Tuttavia, in questi giorni il Ricino è stato chiamato in causa per altre ragioni: e precisamente per degli attentati alla vita di Obama, di alcuni membri del Senato americano e del sindaco di New York, Bloomberg.
Com'è possibile? E' possibile perché dai semi di ricino, una volta spremuto l'olio, si può estrarre la ricina, una proteina estremamente velenosa che, una volta cristallizzata, può essere polverizzata.
In pratica sulle lettere indirizzate a Obama era stata sparsa ricina polverizzata.. e gli sarebbe stato sufficiente respirarne un po' per morire.

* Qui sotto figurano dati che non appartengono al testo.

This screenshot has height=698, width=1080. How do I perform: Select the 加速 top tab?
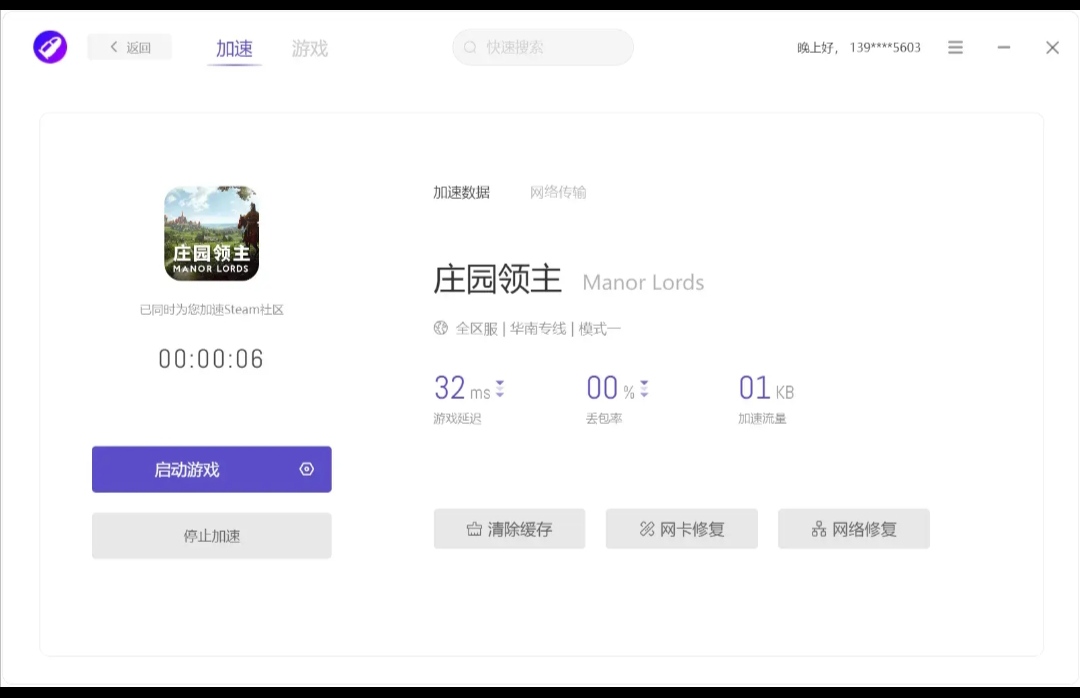(234, 48)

Un po'? Quantità irrisorie, perché il veleno è potentissimo e perché alla sua azione non esiste antidoto.
Bisogna ammettere che le piante possono essere veramente attive!!
Ce ne sono altre, oltre al ricino, che producono veleni potentissimi come ad esempio la pianta del fagiolo precatory (Abrus precatorius) e, in generale, bisogna dire che i veleni di origine vegetale sono tantissimi.

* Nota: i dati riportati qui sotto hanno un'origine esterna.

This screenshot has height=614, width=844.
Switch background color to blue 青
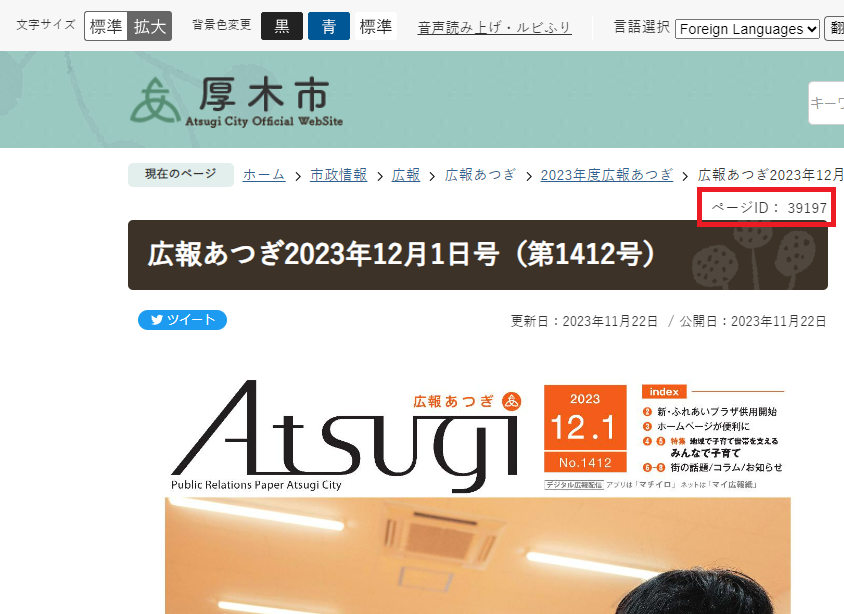pos(328,27)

Tornando al Ricino, se ne parlò pubblicamente per certi fatti di cronaca nel 1978 quando, con un meccanismo pneumatico, camuffato in un ombrello che poteva sparare piccole schegge di legno, sul ponte di Waterloo a Londra, fu ucciso lo scrittore bulgaro dissidente Georgi Markov. Naturalmente la minuscola scheggia di legno con cui fu ucciso quasi senza lasciare traccia era intrisa di ricina.
Oggi, data la massiccia diffusione mondiale del ricino, si teme per un uso terroristico del suo veleno.
Intanto sul piano medico, come accade per tanti altri veleni, si stanno sfruttando alcune caratteristiche della ricina per colpire ed uccidere  elettivamente le cellule tumorali.
Si aprono alcune questioni di ordine generale.
La prima: perchè le piante fabbricano veleni?
La seconda:cos'è, in particolare, che fa della ricina un'arma tanto letale?
La terza: anche se lo si è sottaciutola storia umana, quella politica in particolare, è sempre stata anche la storia della conquista del potere tramite l'uso dei veleni. L'arte di avvelenare l'avversario, scomodo perché sa o ingombrante perché se ne sta al potere, ha raggiunto fin dall'antichità livelli veramente sofisticati. I potenti si sono circondati di assaggiatori. Ma non è bastato. La lotta per il potere, e quindi per il potere di fare la storia, ha continuato ad essere anche e sempre una storia di veleni.